EXERCISE INSTRUCTIONS
**A)** According to the review of DC Jazz, whose trio of poems was in the original journal issue but would not be said to have been written for it?
**B)** In the review of DC Jazz, retype the passage between "The essays in" and "ur-jazzmen, are invaluable.)", inclusive.
**C)** Render this sentence from the review of DC Jazz in Spanish: "Seven of the 10 pieces in the book feel like they were written for an audience of Historical Society members."

===== PROVIDED TEXT =====

It’s the history buffs—and D.C. history buffs in particular—who are on the front line.
The above isn’t a criticism. I’m not even sure it’s a matter of opinion: DC Jazz reads like an expanded issue of a journal of scholarly history, because, well, it is. Its original incarnation was as a jazz-themed issue of Washington History, the Historical Society of Washington DC’s official quarterly, in the spring of 2014. Seven of the 10 pieces in the book feel like they were written for an audience of Historical Society members. (Except the stark, powerful trio of poems by E. Ethelbert Miller; they were in the original journal issue, but no- body would say they were written for it.) And rather than a story, it’s a series of snapshots: “verbal portraits,” say the editors.
The essays in this book “cannot pretend to offer a comprehensive picture of the vibrant and still-vital D.C. jazz scene,” Jackson and Ruble warn us. “Instead, they represent important, idiosyncratic, even syncopated, stories about Washington jazz. They tell as much about the city as they do about the music.” In fact, they tell us more about the city. Ruble’s essay “Seventh Street: Black DC’s Musical Mecca” doesn’t restrict itself to the titular street, but rather makes it the nucleus of a sociocultural vibe that stretched sever- al blocks beyond it. In Jackson’s collage-like “Jazz, ‘Great Black Music,’ and the Struggle for Racial Equality in Washington, DC,” both the music and the city sometimes fade into the background, mere ingredients in a larger concoction. (That said, Jackson’s studies of Will Marion Cook and James Reese Europe, the District’s ur-jazzmen, are invaluable.)

===== EXCERPTED RECORDS =====

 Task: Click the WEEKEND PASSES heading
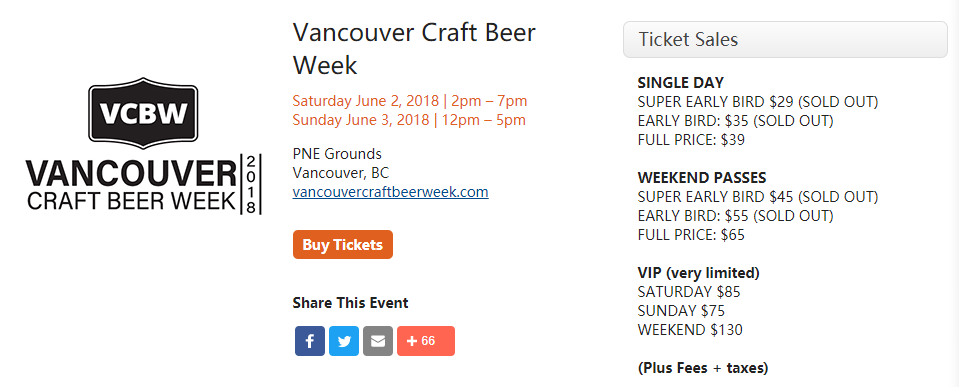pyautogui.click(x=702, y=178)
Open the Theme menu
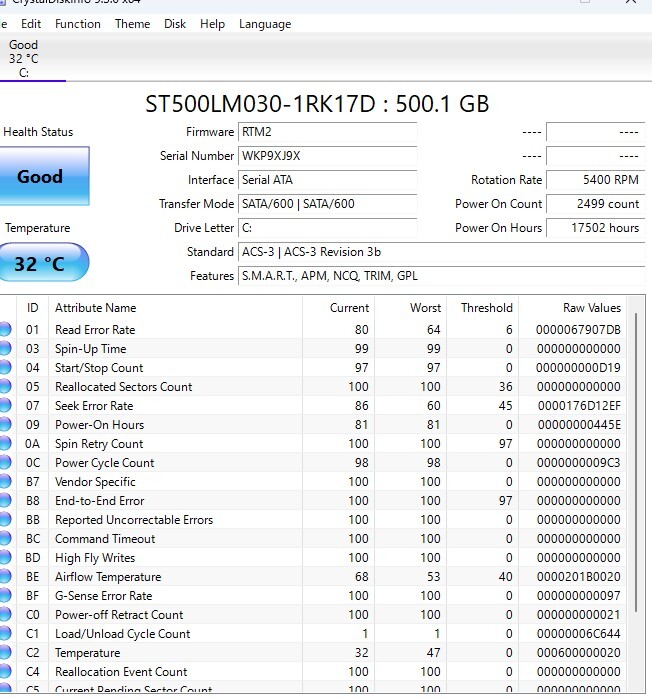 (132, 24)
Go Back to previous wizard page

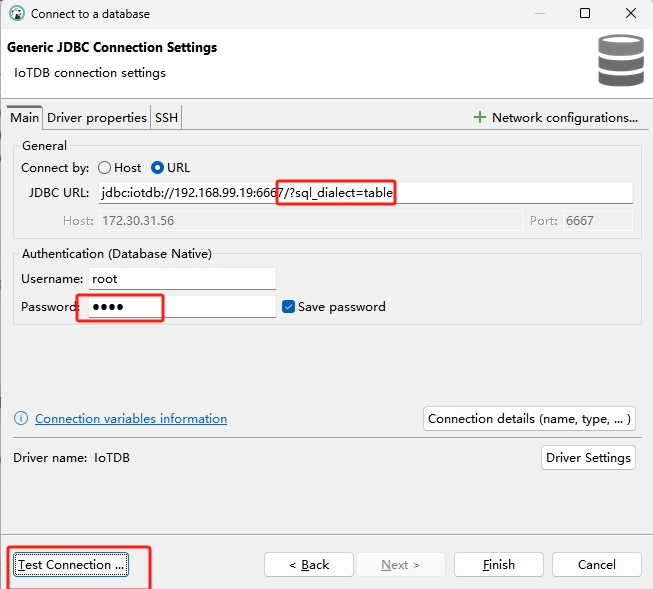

=====
===== EXCERPTED RECORDS =====

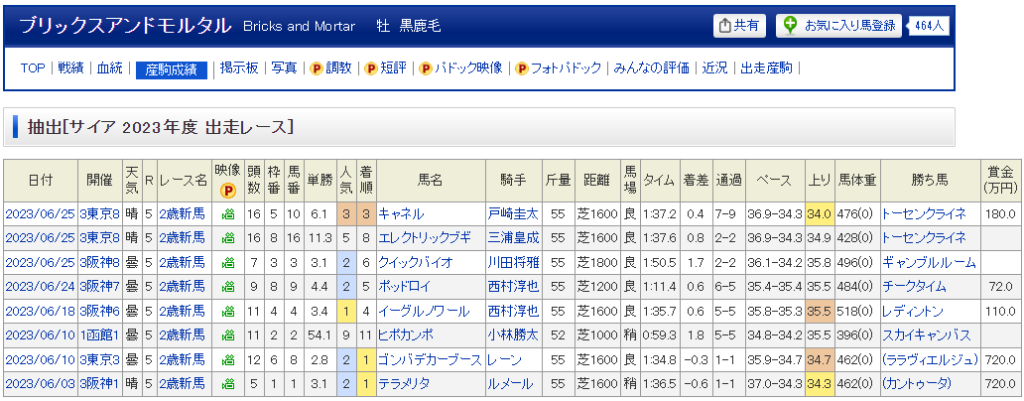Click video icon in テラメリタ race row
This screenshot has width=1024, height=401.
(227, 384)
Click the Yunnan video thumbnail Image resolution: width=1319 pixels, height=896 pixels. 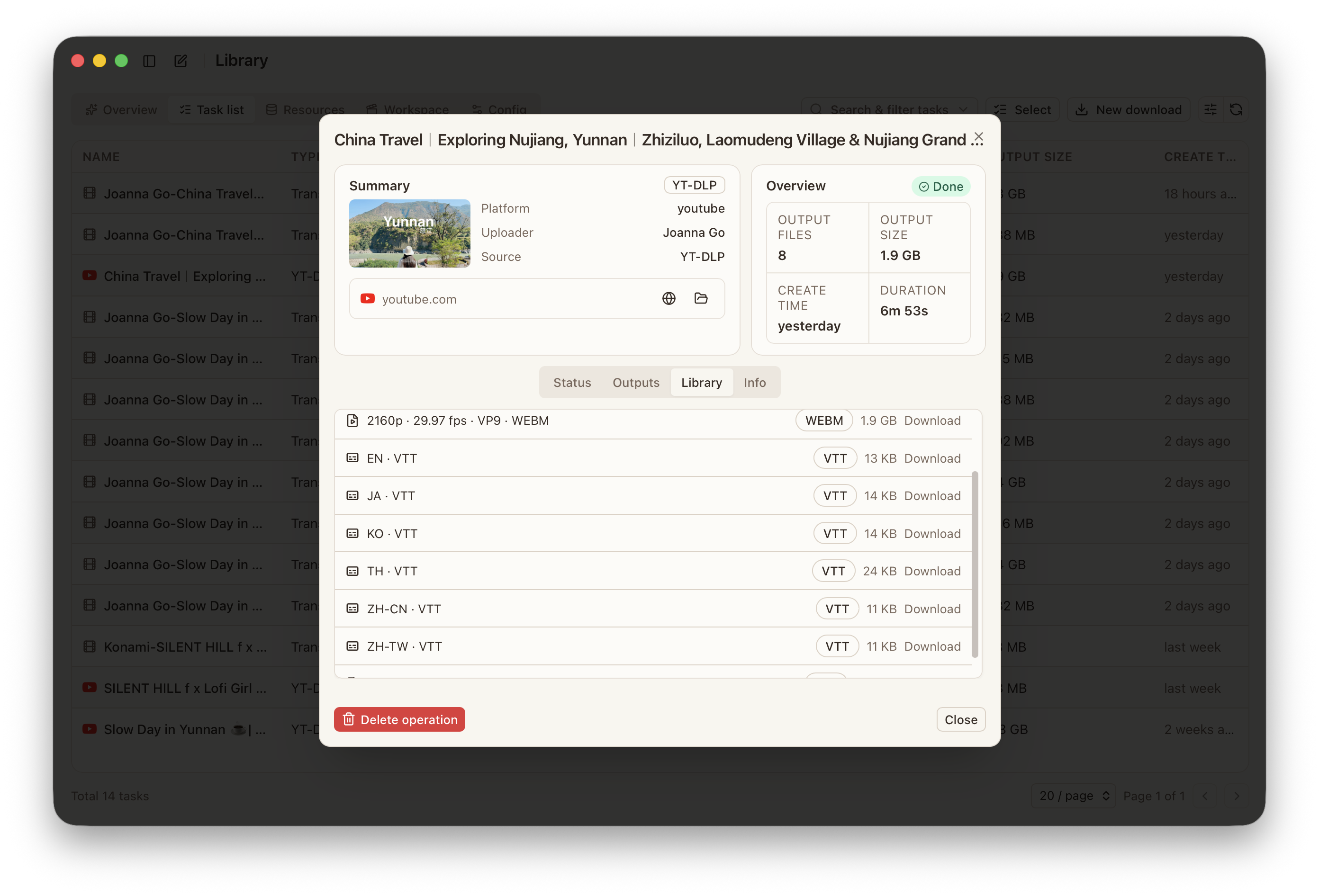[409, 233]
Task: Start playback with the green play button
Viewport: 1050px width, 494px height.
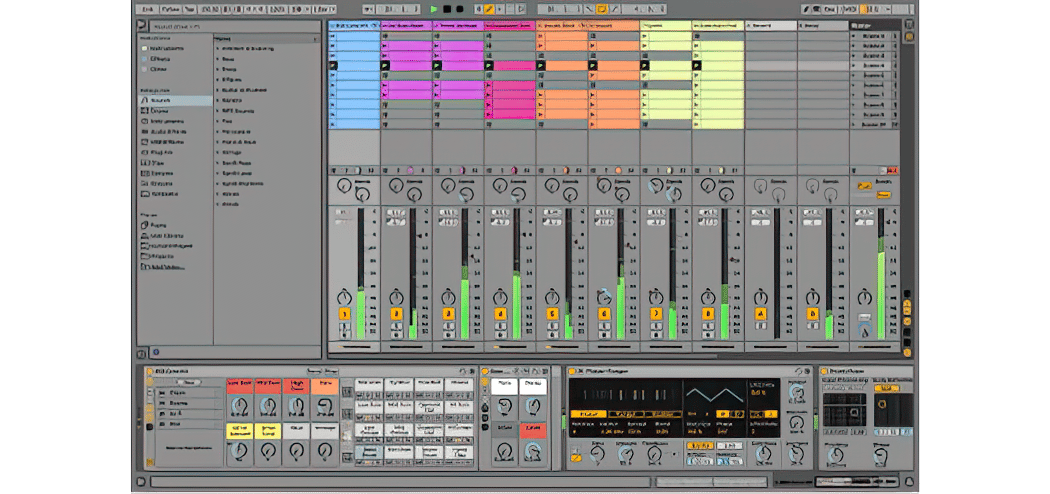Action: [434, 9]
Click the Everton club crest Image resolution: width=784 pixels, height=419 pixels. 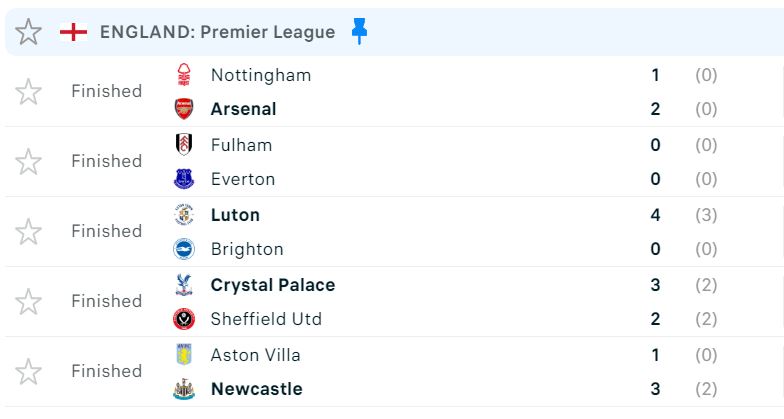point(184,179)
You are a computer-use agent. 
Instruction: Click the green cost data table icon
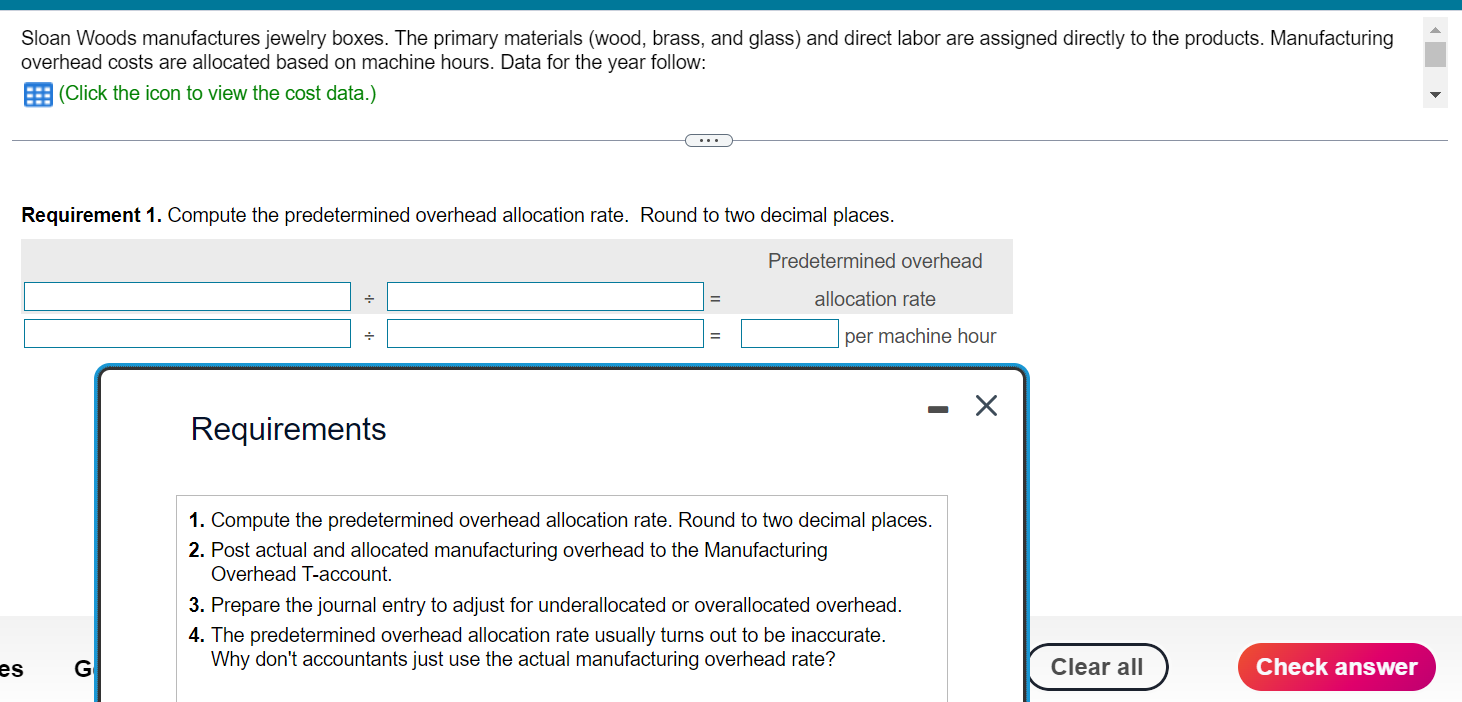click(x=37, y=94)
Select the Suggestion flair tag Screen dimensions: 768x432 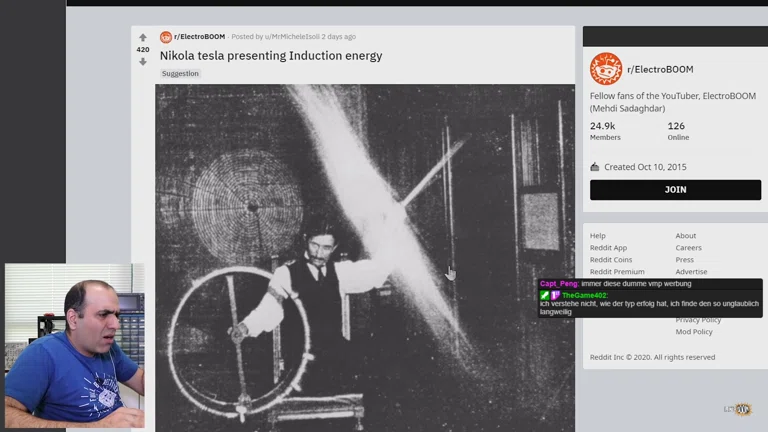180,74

=====

RESULTS FOR THE EXERCISE
**A)** E. Ethelbert Miller

**B)**
The essays in this book “cannot pretend to offer a comprehensive picture of the vibrant and still-vital D.C. jazz scene,” Jackson and Ruble warn us. “Instead, they represent important, idiosyncratic, even syncopated, stories about Washington jazz. They tell as much about the city as they do about the music.” In fact, they tell us more about the city. Ruble’s essay “Seventh Street: Black DC’s Musical Mecca” doesn’t restrict itself to the titular street, but rather makes it the nucleus of a sociocultural vibe that stretched sever- al blocks beyond it. In Jackson’s collage-like “Jazz, ‘Great Black Music,’ and the Struggle for Racial Equality in Washington, DC,” both the music and the city sometimes fade into the background, mere ingredients in a larger concoction. (That said, Jackson’s studies of Will Marion Cook and James Reese Europe, the District’s ur-jazzmen, are invaluable.)

**C)** Siete de los 10 textos del libro parecen escritos para un público de miembros de la Historical Society.